Increased risk of cardiovascular complications during and post-COVID-19 infection is more and more recognized—including myocarditis, arrhythmias, and myocardial infarctions (MIs).^1-4 The mechanisms leading to these complications are direct virus-induced injuries, as well as potential thrombotic and inflammatory-induced mechanisms. To the latter, inflammatory plaque instability and plaque rupture are discussed entities contributing to MI-induced post-COVID-19 complications.^{2, 3}

We are reporting the case of a 74-year-old man, who presented with slight cough after a diagnosed SARS-CoV-2 infection 6 weeks ago. Besides known and sufficient treated arterial hypertension (ramipril 5 mg twice a day) and hyperlipoproteinaemia (simvastatin 40 mg once a day) as the only pre-existing diseases, the patient was completely asymptomatic before COVID-19. A positive PCR for the COVID-19 virus and confirmation of a diagnosis of COVID-19-induced pneumonia at chest-CT and MRI (bilateral pleural effusion, distinct peripheral consolidation, and reticulations), the patient was hospitalized without intubation for 11 days. During rehabilitation, there was an unexplained drop of left ventricular ejection fraction (LVEF) to 41%. The patient was transferred to our hospital with suspected post-COVID-19 myocarditis and presented without severe clinical symptoms (laboratory results: hs-troponin slightly elevated with 21 ng/L; CRP normal with 3.5 mg/L and NT-pro-BNP normal with 69 ng/L; normal ECG without signs of ischaemia). Moreover, the LVEF (measured using Simpson's biplane method) returned to normal (72%) at presentation at our institution. For further evaluation, coronary angiography and cardiac magnetic resonance (CMR)⁵ was recommended for the first time.

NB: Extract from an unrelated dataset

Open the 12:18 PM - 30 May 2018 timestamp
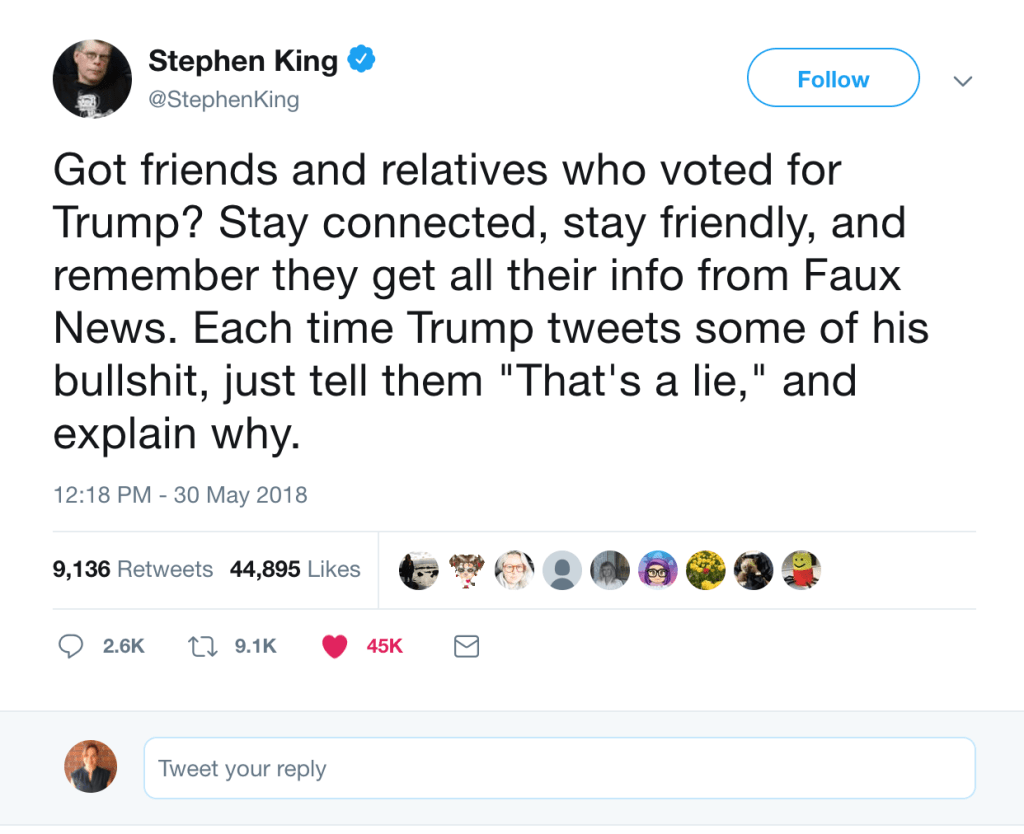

The coronary angiogram (Figure 1) revealed a two-vessel coronary artery disease with severe (80% diameter) reduction (A demonstrates normal left main stem; B indicates high-grade stenosis) of the mid-left anterior descending (LAD) artery and intermediate circumflex artery stenosis (TIMI III). It also presented a ruptured plaque with lipid core and thrombus (C) at optical coherence tomography at LAD, which was not seen at distal LAD (D). The patient was treated by placement of a stent into the LAD. Four weeks later, hs-troponin found to be in the normal range.

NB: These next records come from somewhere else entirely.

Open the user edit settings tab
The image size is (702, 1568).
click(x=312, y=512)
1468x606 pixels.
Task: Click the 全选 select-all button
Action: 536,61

CMR demonstrated normal LVEF and slightly hypertrophied myocardium with myocardial oedema at anterior/lateral wall, seen on T2-weighted sequences at mid and apical short-axis-orientation (SAX) (indicated by green arrow in F). After contrast administration, perfusion abnormalities (green arrow at G) and late gadolinium enhancement (LGE) of 75% transmurality were detected in the same region (green arrow in H). In T2-mapping sequences, T2 was increased up to 59 ms (normal 35–51 ms at 3.0T); native T1-mapping was elevated up to 1398 ms (normal: 1173–1334 ms at 3.0T); extracellular volume (ECV) map (J), based on a T1-mapping sequence before and after contrast, revealed significantly increased ECV anterior (indicated by green colour) vs. remote myocardium (blue colour in J).

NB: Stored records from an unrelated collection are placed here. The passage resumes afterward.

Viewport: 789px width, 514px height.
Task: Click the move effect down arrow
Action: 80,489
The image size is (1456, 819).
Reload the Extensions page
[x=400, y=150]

This case report describes the first time when a temporary impairment of LVEF in the COVID-19-convalescence phase unmasks a silent MI due to coronary plaque rupture. Myocardial infarction might be an important differential diagnosis to consider in deteriorating patients with COVID-19, especially if dyspnoea persists after acute infection.

Conflict of interest

C.T., M.S.A., and S.K. have received research support by the DZHK (German Centre for Cardiovascular Research) and by the BMBF (German Ministry of Education and Research) and personal fees from Servier, outside the current work. All other authors have nothing to disclose.

Funding

S.K. received research support from Philips Healthcare. C.T. and S.K. received research support by the DZHK (German Centre for Cardiovascular Research) and by the BMBF (German Ministry of Education and Research).